Download or read book General Lord Wolseley written by Charles Rathbone Low and published by . This book was released on 1883 with total page 516 pages. Available in PDF, EPUB and Kindle. Book excerpt:
Download or read book The Quarterly Review written by William Gifford and published by . This book was released on 1819 with total page 622 pages. Available in PDF, EPUB and Kindle. Book excerpt:
Download or read book Landscape and Identity written by Wendy Joy Darby and published by Routledge. This book was released on 2020-08-20 with total page 280 pages. Available in PDF, EPUB and Kindle. Book excerpt: In England, perhaps more than most places, people's engagement with the landscape is deeply felt and has often been expressed through artistic media. The popularity of walking and walking clubs perhaps provides the most compelling evidence of the important role landscape plays in people's lives. Not only is individual identity rooted in experiencing landscape, but under the multiple impacts of social fragmentation, global economic restructuring and European integration, membership in recreational walking groups helps recover a sense of community. Moving between the 1750s and the present, this transdisciplinary book explores the powerful role of landscape in the formation of historical class relations and national identity. The author's direct field experience of fell walking in the Lake District and with various locally based clubs includes investigation of the roles gender and race play. She shows how the politics of access to open spaces has implications beyond the immediate geographical areas considered and ultimately involves questions of citizenship.

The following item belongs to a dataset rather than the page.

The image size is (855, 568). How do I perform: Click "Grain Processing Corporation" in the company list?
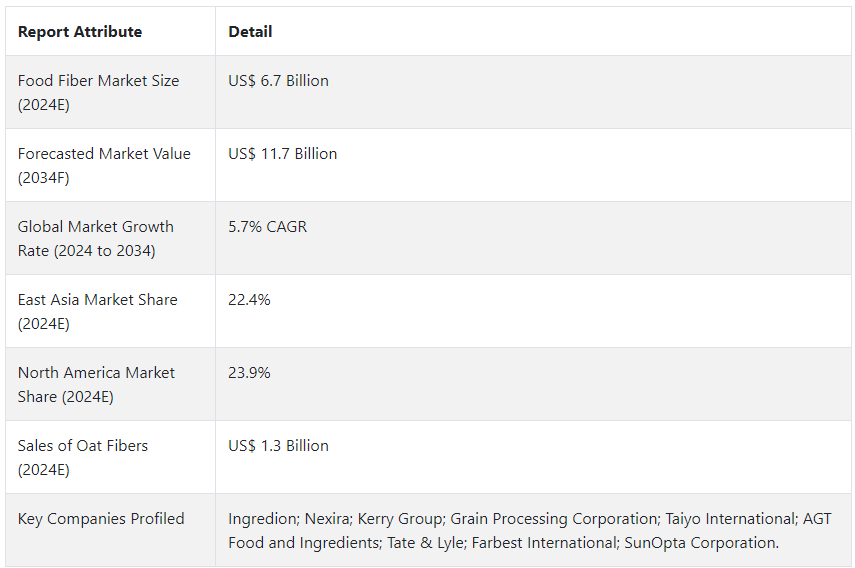pyautogui.click(x=548, y=519)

Download or read book Growing Up in Cambridge written by Alec Forshaw and published by The History Press. This book was released on 2011-11-30 with total page 205 pages. Available in PDF, EPUB and Kindle. Book excerpt: It is said that, however long you live, and however far you travel, the streets and fields where you played as a child will always be home to you. So Cambridge is for Alec Forshaw. This is a story of a childhood in Cambridge in the 1950s and '60s, followed by three undergraduate years and three decades of frequent and regular visits until the ties of the parental home were broken. These are memories set down before they too disappear and they recall a Cambridge which for many will have faded. Those who have read Gwen Raverat's Period Piece: A Cambridge Childhood will have seen in her description of the town and its society a different world. The reminiscences herein may rekindle more recent recollections, or simply entertain and amuse.